Excerpted passage Start Marker

Retail is no different. Anyone who thinks it’s about product, inventory and profit (or loss) doesn’t know anything about owning a business. Like journalism, like community, like family, even, it’s always about people.
After three years of being in business, we were selling out to a partner. And while the prospect of having more time to do the things we wanted was like an electric current singing in our veins, there was also a bittersweet element in saying goodbye to something we had created from scratch. So much work and emotion goes into building a business that it becomes part of you, indistinguishable and inseparable from the person looking back from the mirror each morning. With three days left, I figured it would be quiet, a time of reflection and gradual withdrawal. Instead, it was like history being rewound.
I had no sooner unlocked the door when people began filtering in. There was Steve Rock, once a stranger in search of fresh habaneros—the hottest chiles on the planet—now a fast friend, and Duane Iles, ex-pharmacist, ex-enemy, whose crooked smile never failed to make me laugh, and Pat O and Nancy and the mayor, John Nowak, whose wry insight always helped me see the opposite side of the story, and others, a steady stream of them, some saying goodbye, and others, like Richard Olson, an ex-Santa Fean, opera connoisseur, art lover, chilehead and irascible, profane old fart whom I love dearly, who made me promise we would somehow find some other common ground to meet upon. There was little time for reflection other than to wonder what it would be like to not be available for these friends, what would fill that absence or how we would continue to gather.
We would never have known these and so many others without the business. As Lori said, that in itself is a great success, and a lasting tribute.
The final day was spent in packing and removing our inventory. There was little time to mourn our passing. We hadn’t eaten lunch so I promised Lori Chinese in Marysville, and as last minute shoppers browsed I hauled the remaining boxes out to the truck. In a perfect note of symmetry we finished exactly at 5 p.m. Lori emptied the cash drawer, turned the thermostat down, and killed the rear bank of lights. I removed two keys from my keychain and set them carefully them on the counter. It was like slicing off a finger. It was like sawing off manacles.

Excerpted passage End Marker
Extracted data Start Marker

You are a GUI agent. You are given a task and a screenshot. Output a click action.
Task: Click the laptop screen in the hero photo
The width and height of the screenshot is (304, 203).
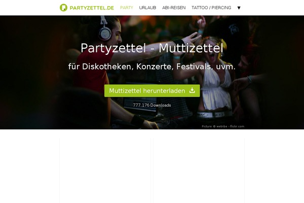140,104
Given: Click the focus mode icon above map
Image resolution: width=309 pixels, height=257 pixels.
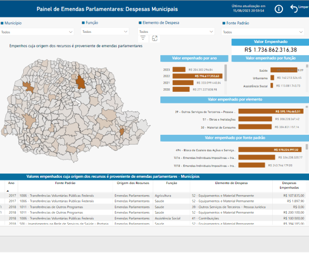Looking at the screenshot, I should 155,38.
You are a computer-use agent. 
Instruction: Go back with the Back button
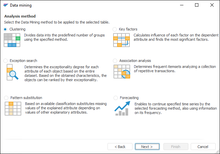120,147
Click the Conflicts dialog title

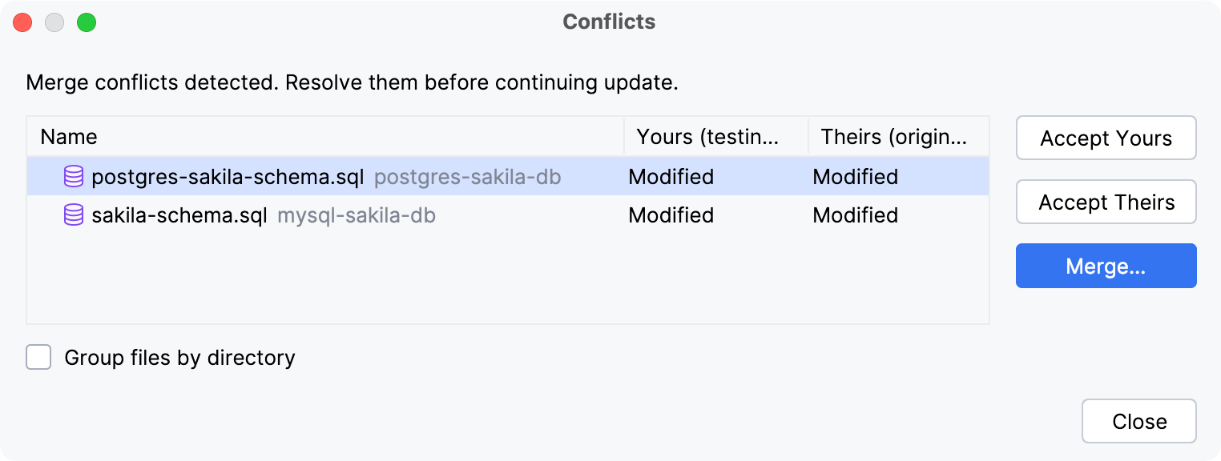(x=609, y=22)
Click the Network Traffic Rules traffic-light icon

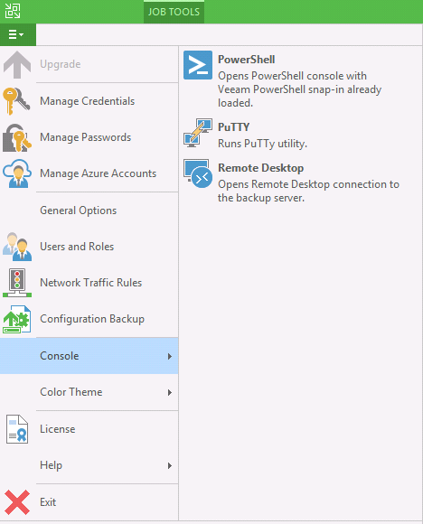tap(16, 283)
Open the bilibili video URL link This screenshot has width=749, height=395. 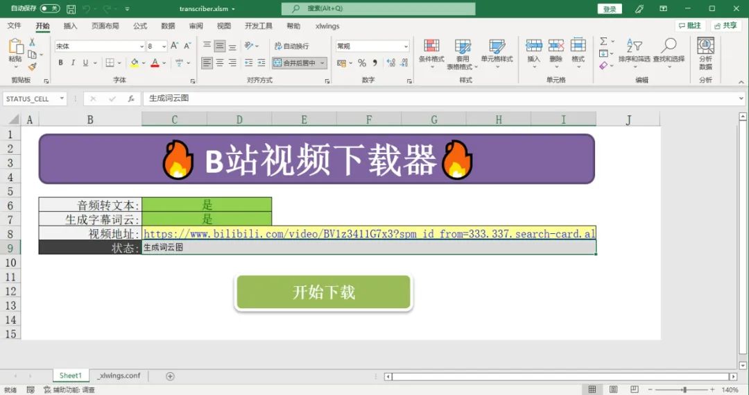(368, 233)
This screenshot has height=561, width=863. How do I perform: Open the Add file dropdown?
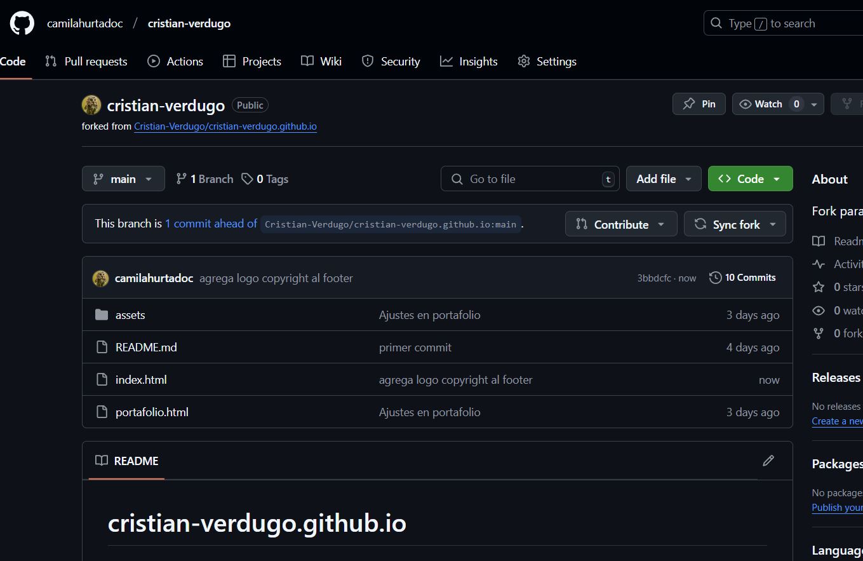click(x=663, y=179)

Extracted data End Marker

Actions to take:
(1) Retype the stretch from "After three years" through "history being rewound." from the passage on selling the shop, keeping every word and mark unchanged.
(2) Continue the passage about leaving the shop from the point where it stops.

Answers for each item:
(1)
After three years of being in business, we were selling out to a partner. And while the prospect of having more time to do the things we wanted was like an electric current singing in our veins, there was also a bittersweet element in saying goodbye to something we had created from scratch. So much work and emotion goes into building a business that it becomes part of you, indistinguishable and inseparable from the person looking back from the mirror each morning. With three days left, I figured it would be quiet, a time of reflection and gradual withdrawal. Instead, it was like history being rewound.

(2)
At the front door I paused and turned to look back one last time. Lori stopped beside me.
“Do you see anything of us left?” I asked.
“No,” she said.
I hadn’t worded it right. What I meant to ask was had we missed anything.
From outside came the wild cry of snow geese heading north, and the sunlight lay warm and golden on the damp grass and the splintered trees and the rusted metal wheels chained to the flagpole. It was the warmest day of the year, the kind of day that feels like hope, a day saturated with promise of an end to a long and bitter winter.
“We’ll always be here,” I said, and turned out the lights and locked the door behind us.
3 comments:
I'm catching up on reading here. I didn't have time to read much when I found your blog for the first time the other day. I'm not sure where to put this comment, so I'll just put it on the latest post. Your writing is beautiful. I'm hooked and I will most definitely be back for more.
Jenni -- Glad to have you here. I'm like you in that there never seems to be enough time to read. When I do find time, I invariably fall asleep in the first page or two. I think things will be better now that we closed the shop, but it'll take several months just to get the place reorganized.
In other words, no time to read!
This is wonderful.
"it’s always about people"- in the midst of a fast world of business, it's easy to forget that rule.
The last paragraph was so poignant. Leaving is so very hard sometimes.